I needed a timer that fires in intervals for a given duration when e.g. a button is pressed. The button can be pressed several times thus I thought it would be easiest to create a new timer for each button press and the timer destroys itself when its duration passed.

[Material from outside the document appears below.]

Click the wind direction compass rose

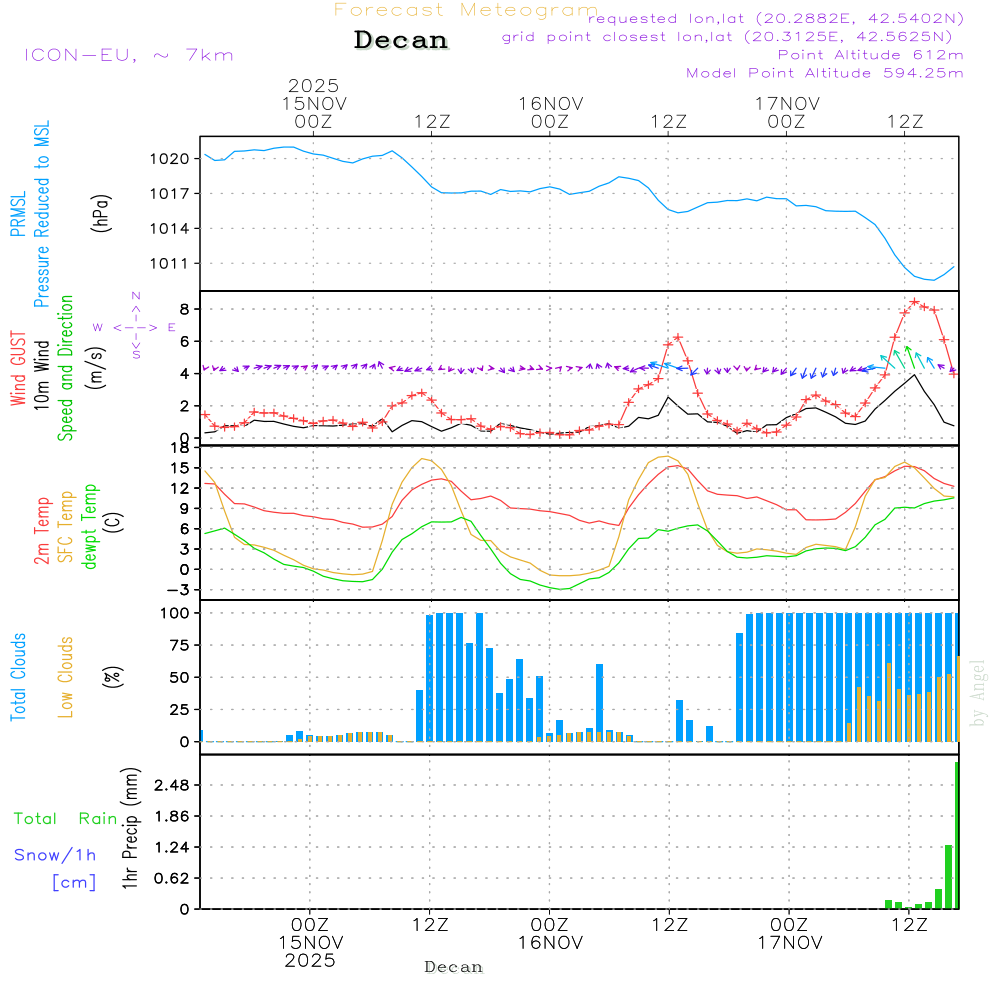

I wrote this...
Interface:
// timerhandler.h
class TimerHandler {
public:
virtual void processTimer()=0; // callback
void startNewTimer(int interval,int duration);
virtual ~TimerHandler(){}
};
//timerhandler.cpp
#include "timerhandler.h"
#include "mytimer.h"
void TimerHandler::startNewTimer(int interval,int duration){
new MyTimer(this,interval,duration);
}
Usage: MainWindow inherits TimerHandler
//MainWindow.cpp
void MainWindow::on_pushButton_start_clicked() { this->startNewTimer(100,2000); }
void MainWindow::processTimer() { std::cout << "TIMER" << std::endl; }
Implementation:
//mytimer.h
#include <QObject>
#include <QTimer>
class TimerHandler;
class MyTimer : public QObject {
Q_OBJECT
public:
friend class TimerHandler;
private:
TimerHandler* th;
QTimer* timer;
MyTimer(){};
MyTimer(TimerHandler* th,int interval,int duration);
~MyTimer();
public slots:
void commitSuicide();
void on_timer_fired();
};
//mytimer.cpp
MyTimer::MyTimer(TimerHandler* th,int interval,int duration) : th(th) {
timer = new QTimer(this);
connect(timer, SIGNAL(timeout()), this, SLOT(on_timer_fired()));
timer->start(interval);
QTimer::singleShot(duration,this,SLOT(commitSuicide()));
}
MyTimer::~MyTimer(){ delete timer; }
void MyTimer::commitSuicide(){ delete this; }
void MyTimer::on_timer_fired(){ th->processTimer(); }
...it works, but I wonder if there is an easier way (less code) and it is horribly inflexible. I am a bit stuck when I want to change the code to allow different callbacks (that take different parameters).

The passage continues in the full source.